This was a great issue. So much good stuff over the past few weeks.

HFSignals BitX40 was my first real introduction to HF (well, I had a Heath SB104 that breaks every other QSO so I don't count that). The first time I got it on the air I heard a QSO with an antarctic station during solar minimum. I own two Bitx40s, one with the analog VFO and the second with the DDS VFO using an Arduino. I also built a very early revision uBitx as a portable radio (including DIY Li-Ion battery packs) to take up to the Boundary Waters. That rig has been through several cases and many upgrades to resolve the hardware issues on the older variants. It was a great learning experience. I never bought an sBitx, mainly due to the cost and redundant functionality. The xBitx looks awesome though. With the easily changeable standard batteries it looks like it's designed exactly for what I was trying to achieve with the uBitx.

I liked your mention of hardware TNCs being good for APRS digipeaters too. I'm a fan of software TNCs for ax.25, Direwolf in particular, but there's nothing like being able to extend a network (APRS, Packet, etc...) with no more complication than pressing the power button on the TNC and radio. My local club supports a large bike race in some rough terrain and fill-in APRS digipeaters are critical for tracking. Hardware TNCs meet the KISS principal here and are the perfect solution.

You are probably aware, but you don't need to write code to use GNURadio. Most of my GNURadio experimentation has been ore of a professional (infosec) interest, but I found this blog post extremely helpful in getting started with it: https://www.blackhillsinfosec.com/how-to-replay-rf-signals-using-sdr/ There was also a more basic post earlier that covered just listening and combining multiple audio streams, but I can't seem to find it anymore. They have some other interesting GNURadio posts here: https://www.blackhillsinfosec.com/tag/gnuradio/

Thanks for mentioning wsjtx_improved. I had not seen this before and I have some small-display use cases for this. I will be trying it out!

You mentioned StarLink being the first consumer product using phased array antennas. Wifi has used this for beam forming since 802.11n.

I'm excited for the 16gb version of the RPi. You really can't beat an ARM-based SBC for power efficiency in "appliance" applications, and the GPIO ports give hardware interfacing flexibility that higher-power, similarly priced x86 machines can't match.

+-------+

**Exercise details**.
Can you reproduce everything in the radio comment above, from "You are probably" down to "trying it out!"?

**Data to examine**.
+-------+

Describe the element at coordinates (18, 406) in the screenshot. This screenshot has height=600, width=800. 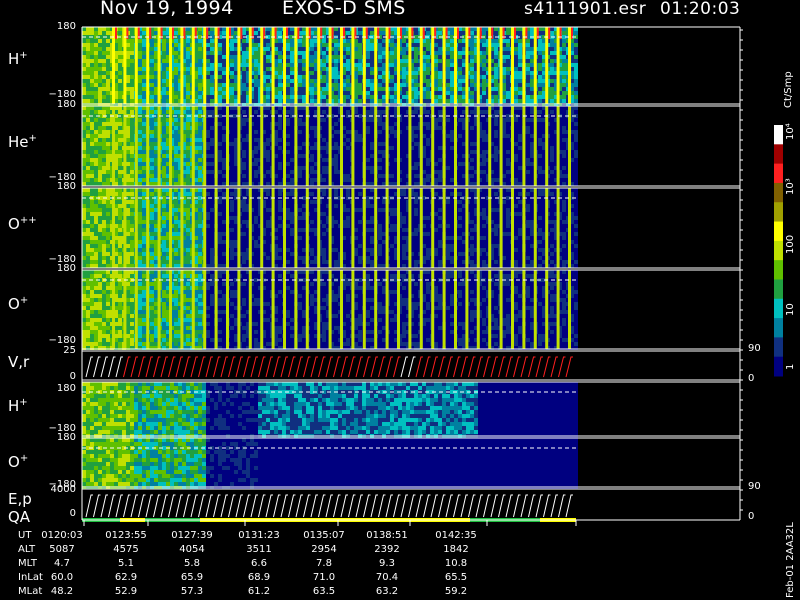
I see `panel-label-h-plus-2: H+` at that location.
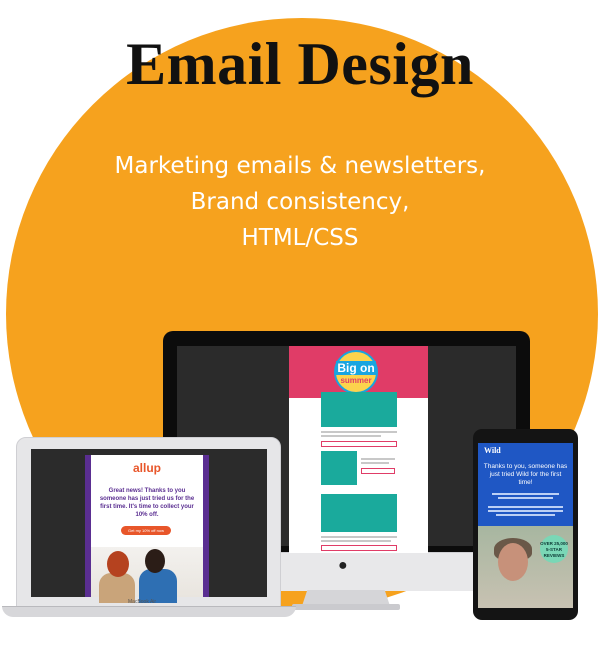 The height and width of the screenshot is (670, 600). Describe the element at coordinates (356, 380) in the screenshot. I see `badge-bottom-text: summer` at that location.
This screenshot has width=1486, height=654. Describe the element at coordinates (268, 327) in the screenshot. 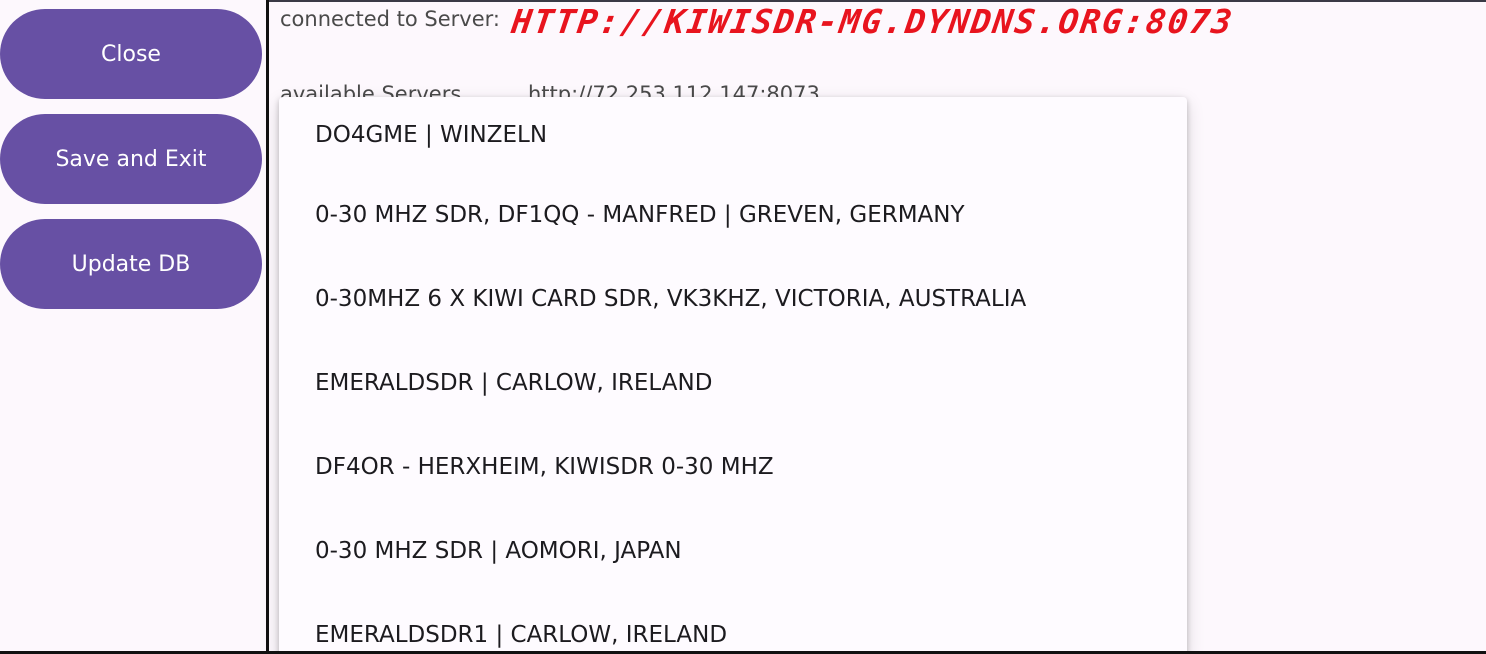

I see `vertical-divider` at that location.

+-------+

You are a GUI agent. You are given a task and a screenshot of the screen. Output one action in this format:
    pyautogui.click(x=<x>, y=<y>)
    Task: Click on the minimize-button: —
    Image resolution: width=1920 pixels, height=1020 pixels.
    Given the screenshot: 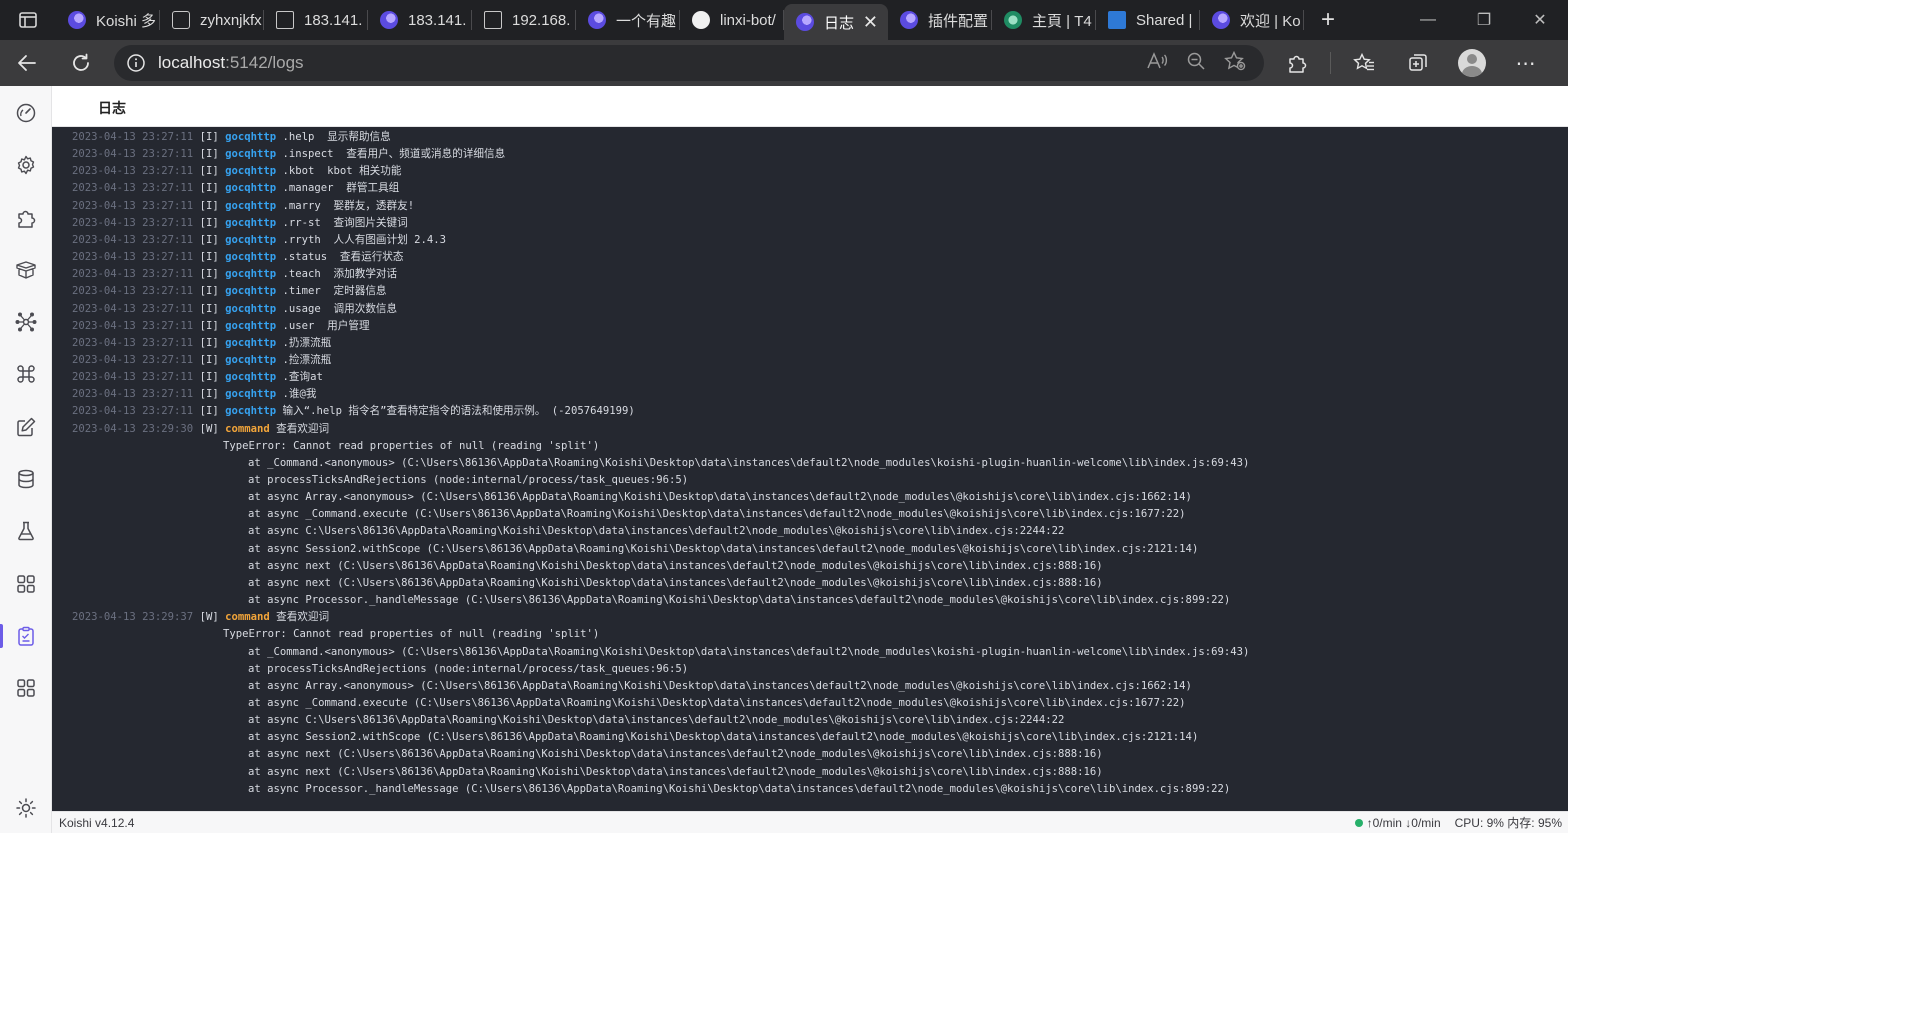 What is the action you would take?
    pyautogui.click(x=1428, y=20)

+-------+

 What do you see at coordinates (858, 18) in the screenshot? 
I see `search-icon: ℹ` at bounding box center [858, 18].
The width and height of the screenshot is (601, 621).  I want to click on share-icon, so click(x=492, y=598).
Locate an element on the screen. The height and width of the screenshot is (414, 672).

+-------+

**Output**.
You are probably aware, but you don't need to write code to use GNURadio. Most of my GNURadio experimentation has been ore of a professional (infosec) interest, but I found this blog post extremely helpful in getting started with it: https://www.blackhillsinfosec.com/how-to-replay-rf-signals-using-sdr/ There was also a more basic post earlier that covered just listening and combining multiple audio streams, but I can't seem to find it anymore. They have some other interesting GNURadio posts here: https://www.blackhillsinfosec.com/tag/gnuradio/

Thanks for mentioning wsjtx_improved. I had not seen this before and I have some small-display use cases for this. I will be trying it out!